Fagan Geraldine RUSSIA: Majority of Proposed Amendments "Against Constitution"
RUSSIA: Majority of Proposed Amendments "Against Constitution".
The majority of the hundreds of proposed amendments to Russia's 1997 law on religion - including the introduction of the term "traditional religion" - cannot be adopted because they contradict the country's constitution, Andrei Sebentsov, vice-chairman of the government's Commission for Religious Associations and chairman of the working group currently considering them, told Keston News Service in his office in the Russian parliament building (the White House) in Moscow on 28 November.
Speaking on 15 November at a conference in Moscow organised by the religion faculty of the Russian Academy for State Service (RASS), Sebentsov cited some of the 300 amendments that have been suggested by subjects of the Russian Federation: priority treatment for religions traditional to a particular territory, regulation of activity by religious organisations in schools and kindergartens, monitoring of the foundation and activity of religious groups (those without legal personality status under the law), an increase from three to 10 in the number of local religious organisations required to create a centralised religious organisation, and an increase from 10 to 45 or 50 in the minimum number of founders of a local religious organisation.

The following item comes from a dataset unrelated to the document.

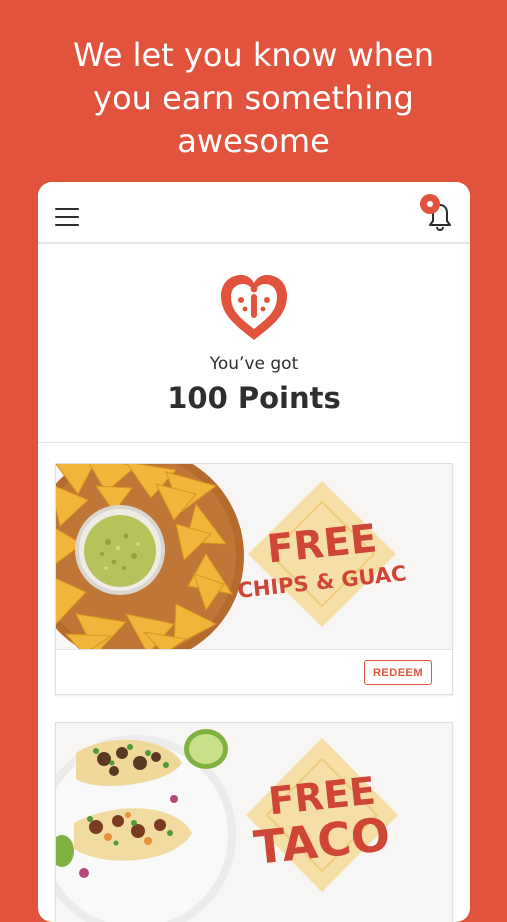 The height and width of the screenshot is (922, 507). Describe the element at coordinates (254, 364) in the screenshot. I see `points-label: You’ve got` at that location.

Further suggestions have been made elsewhere. Following the 23 October meeting of the government Commission, news agencies quoted chairwoman Valentina Matviyenko as saying that the government would amend the 1997 law in order to curb "the penetration into Russia of extremist religious preachers and sects." Interviewed by Keston on 28 November, however, Sebentsov stressed that this meeting had been of the Commission and not the working group, which had received "no sensible" propositions specifically concerning religious extremism. In his view, Article 14 of the law already gives sufficient grounds for action, while, moreover, "extremism is a separate problem not strictly related to religion: it is sooner a topic for a separate law." Both Dagestan and Tatarstan have proposed related features of their regional religion laws that have been annulled as anticonstitutional, he told Keston, but it is unlikely that either - a ban on Wahhabism (a purist brand of Islam) and a restriction of one ruling body per confession respectively - will be accepted by the working group. So far, said Sebentsov, the regulation of missionaries has not been considered.

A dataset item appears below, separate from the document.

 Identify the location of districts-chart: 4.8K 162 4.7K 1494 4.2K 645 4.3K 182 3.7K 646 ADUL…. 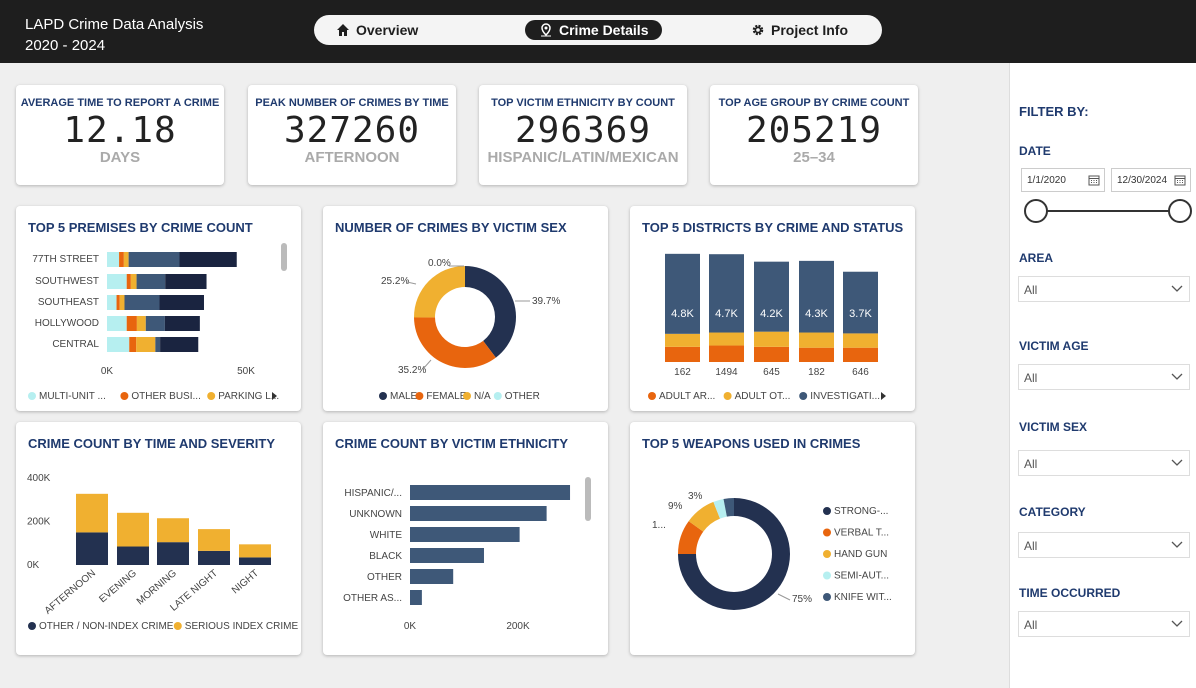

Some of the amendments already agreed by the working group, Sebentsov told Keston, include a change from "drawing into" ("vovlecheniye") to "attraction" ("privlecheniye") of minors to religious associations in Article 3, Part 5 - "'drawing into' clearly relates to criminal activity and has no place in a law on freedom" - as well as, in the same article, a change in the ban on teaching religion to minors from "without the agreement of" to "in the absence of objections from" parents or guardians. Due to "interesting and amusing cases," added Sebentsov, the introduction of the right of a religious organisation to create its own internal regulations would also be proposed. He cited the instance of one woman who, after being told she could not enter an Orthodox monastery without a headscarf, had considered taking legal action since the religion law states that no one may be forbidden from taking part in religious worship.
Speaking at a conference on church-state relations in Voronezh on 12 October, another working group member, Aleksandr Kudryavtsev, pointed out that the Russian constitution enshrines equality of all religious organisations before the law. However, he also outlined four different levels of social co-operation between the state and, in descending order, 1) the Russian Orthodox Church "and other historical confessions", 2) "traditional Gospel-based churches with a normal reputation in the world - Lutherans, Baptists, Adventists and Pentecostals - those with representatives on the presidential Council", 3) new religious movements, and 4) "those which go against the law." At the RASS conference on 15 November, Kudryavtsev presented a similar scheme but cited different categories: 1) the Russian Orthodox Church and, in certain areas, Islam, 2) "confessions deeply-rooted in Russian society", e.g. Old Belief, 3) Protestant organisations with a history in Russia of more than 100 years, and 4) new organisations which began their activities in Russia in the early 1990s.
In his White House office on 28 November, Sebentsov told Keston that he thought that this arrangement would not be subject to regulation by law: "Agreements can be concluded in practice between ministries and religious organisations, it is a question of desire on their part." When he repeated this comment on 29 November at a round table devoted to the legal defence of religious freedom in Russia, however, the Moscow-based lawyer Galina Krylova, who has acted in a number of religious liberty cases, suggested that the absence of such agreements with religious organisations other than the Russian Orthodox Church was not so much due to religious organisations' lack of desire as discrimination on the part of the government bodies concerned.